--- Records for processing ---
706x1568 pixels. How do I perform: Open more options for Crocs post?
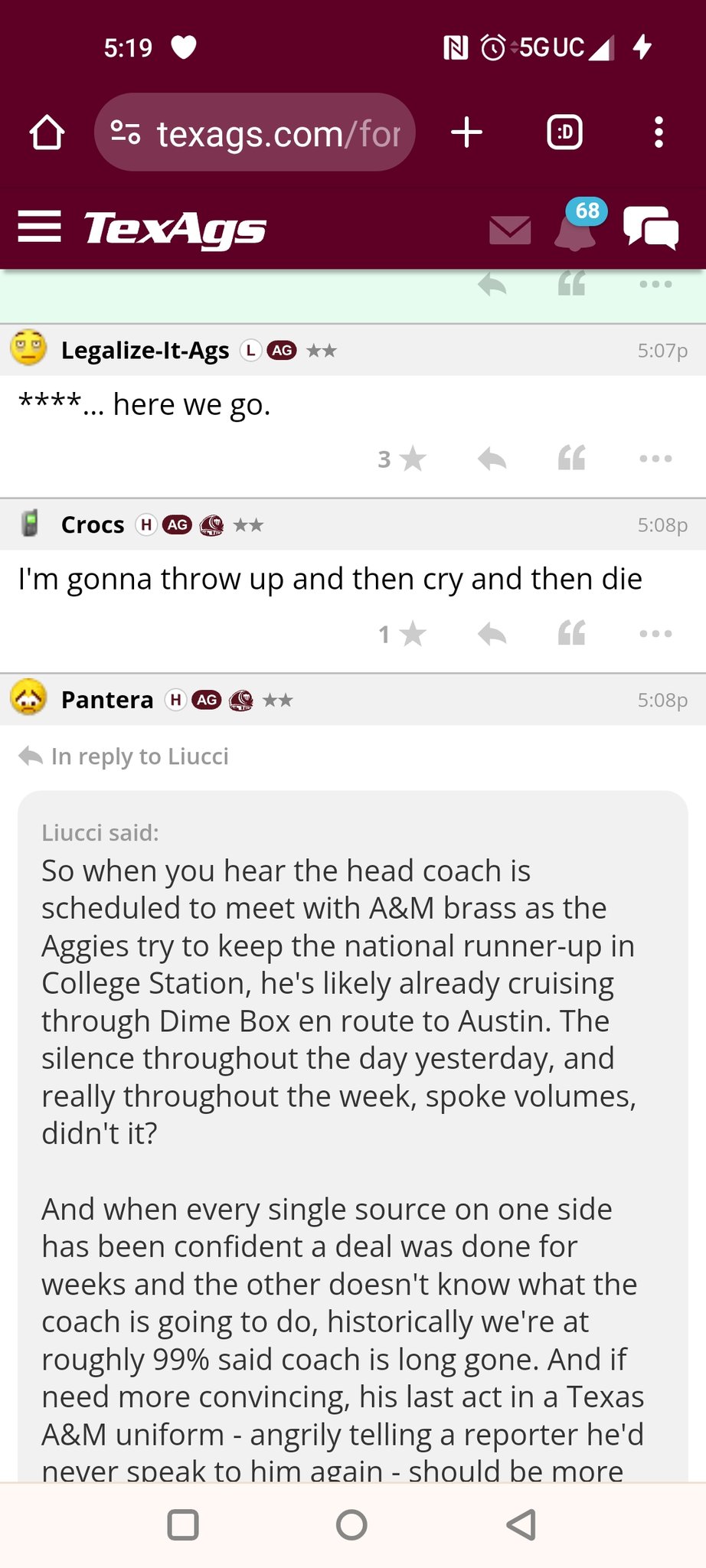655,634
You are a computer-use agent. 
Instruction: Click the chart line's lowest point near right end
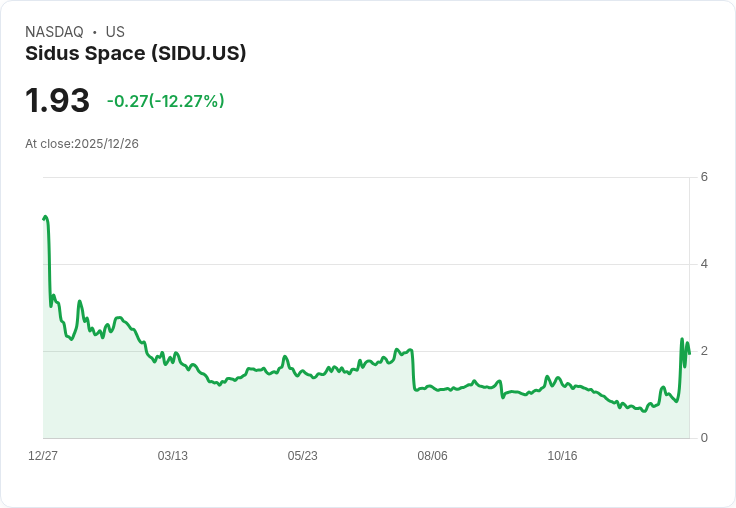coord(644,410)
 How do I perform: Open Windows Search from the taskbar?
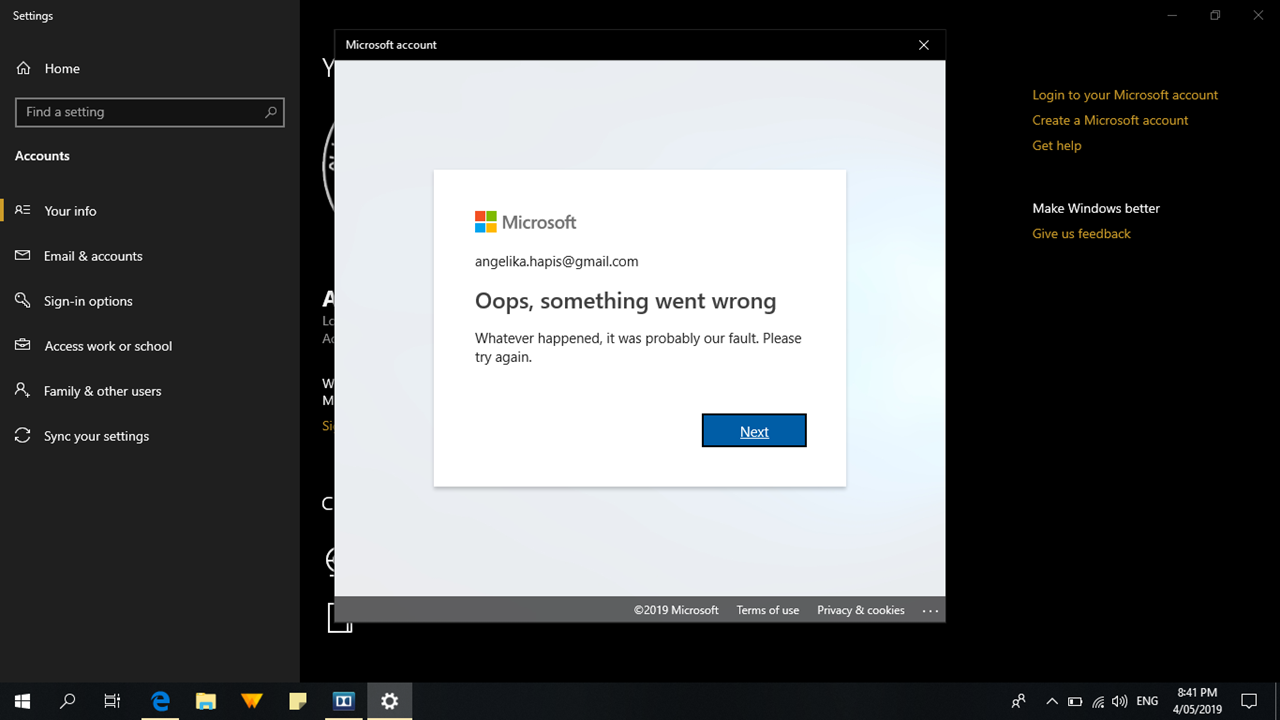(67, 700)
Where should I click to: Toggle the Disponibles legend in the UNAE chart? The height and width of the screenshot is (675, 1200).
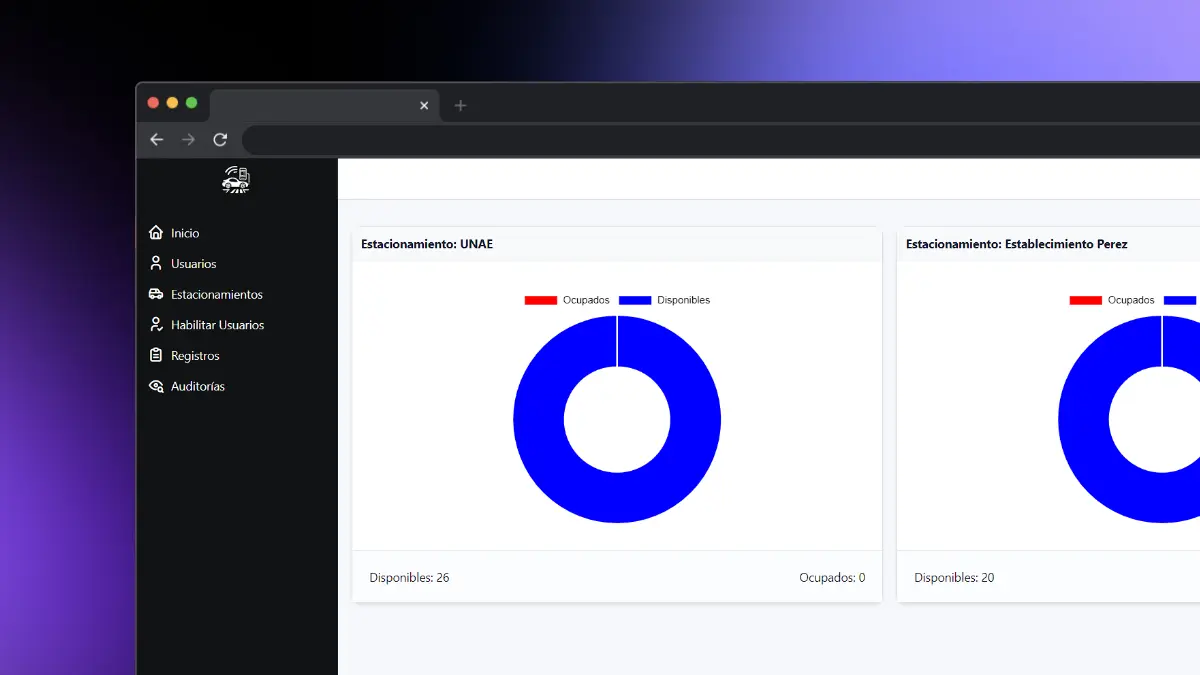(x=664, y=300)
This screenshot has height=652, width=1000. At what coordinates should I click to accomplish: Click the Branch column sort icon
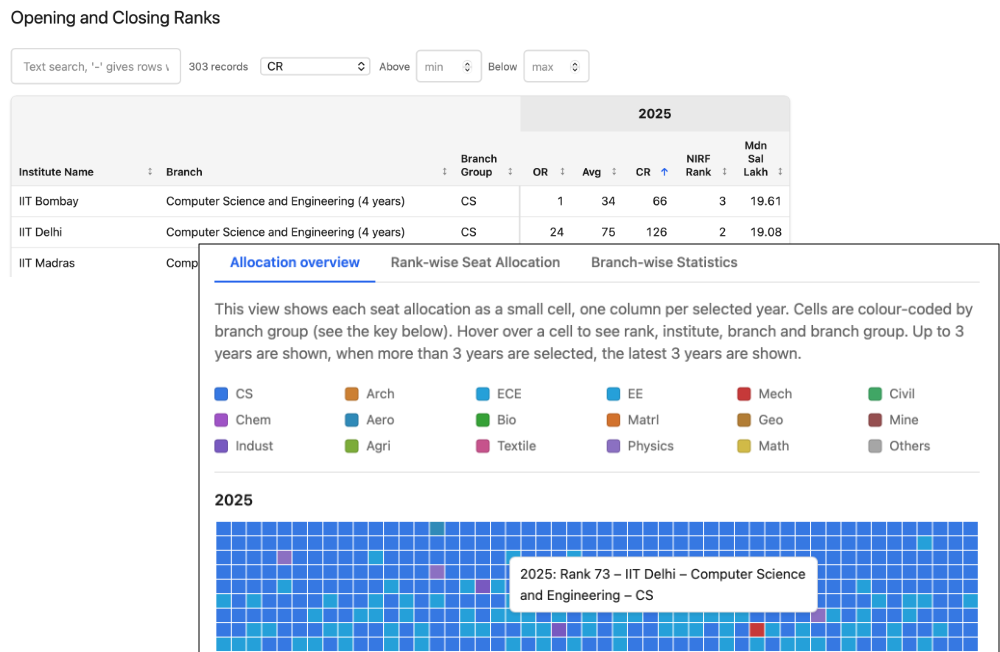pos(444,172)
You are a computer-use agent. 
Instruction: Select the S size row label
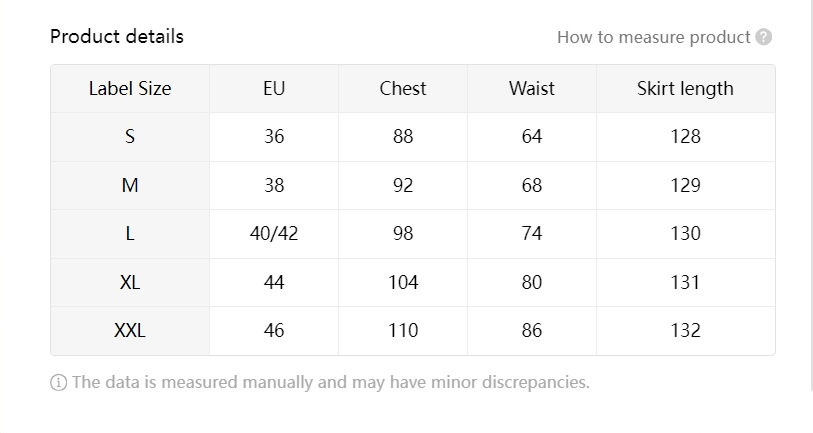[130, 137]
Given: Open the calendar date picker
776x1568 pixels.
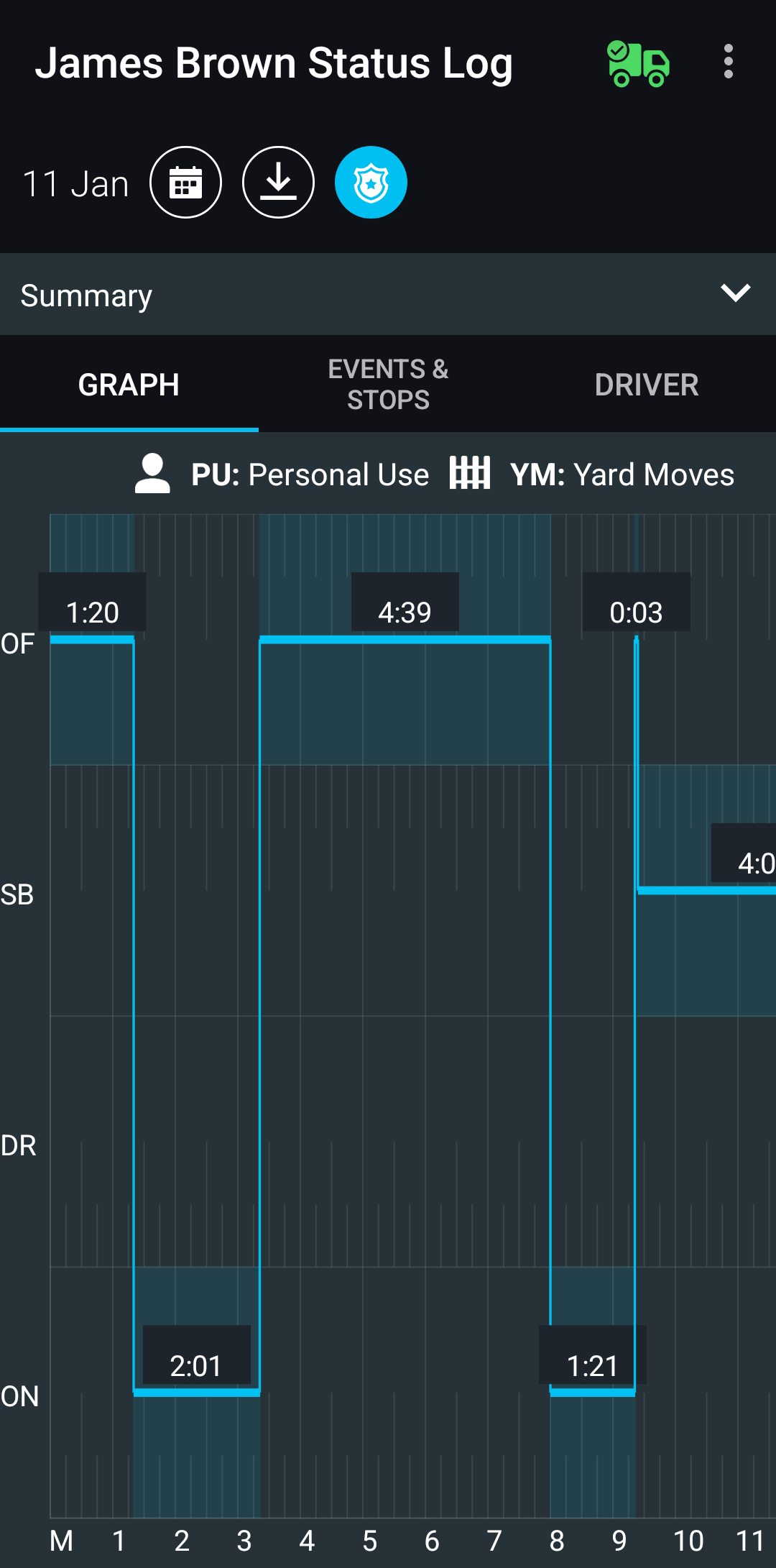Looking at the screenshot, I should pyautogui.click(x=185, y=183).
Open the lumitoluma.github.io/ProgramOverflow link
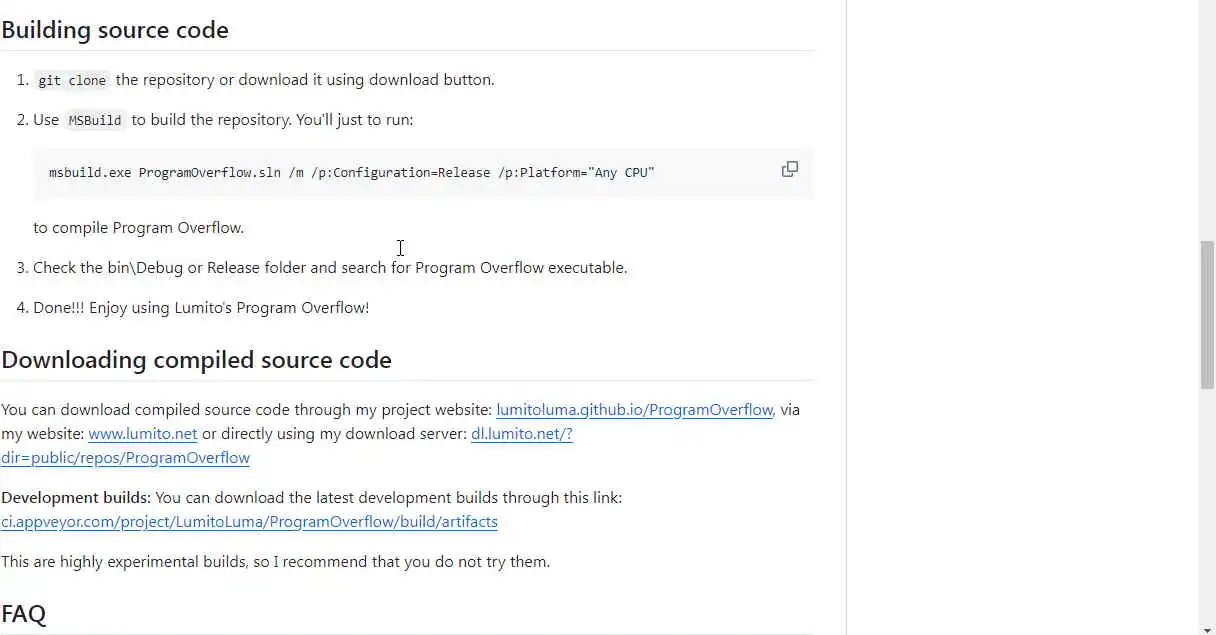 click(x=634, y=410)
---
Exercise aim:
Rewrite the listing from the line containing "How do I perform: Open Windows" through the end of the listing, swapping "calendar date picker" for "date selector" and keeping everything else the same. Omit the pictures from your answer.

Solution for this task:
 How do I perform: Open Windows Search from the taskbar?
(67, 700)
Where should I click to: Toggle the Disponibles legend in the UNAE chart? The height and width of the screenshot is (675, 1200).
(x=664, y=300)
This screenshot has height=652, width=1000. At what coordinates should I click to accomplish: Click the Branch column sort icon
pos(444,172)
You are a computer-use agent. 
Instruction: Select the S size row label
[130, 137]
Given: Open the date selector
776x1568 pixels.
Looking at the screenshot, I should pyautogui.click(x=185, y=183).
Open the lumitoluma.github.io/ProgramOverflow link
 click(x=634, y=410)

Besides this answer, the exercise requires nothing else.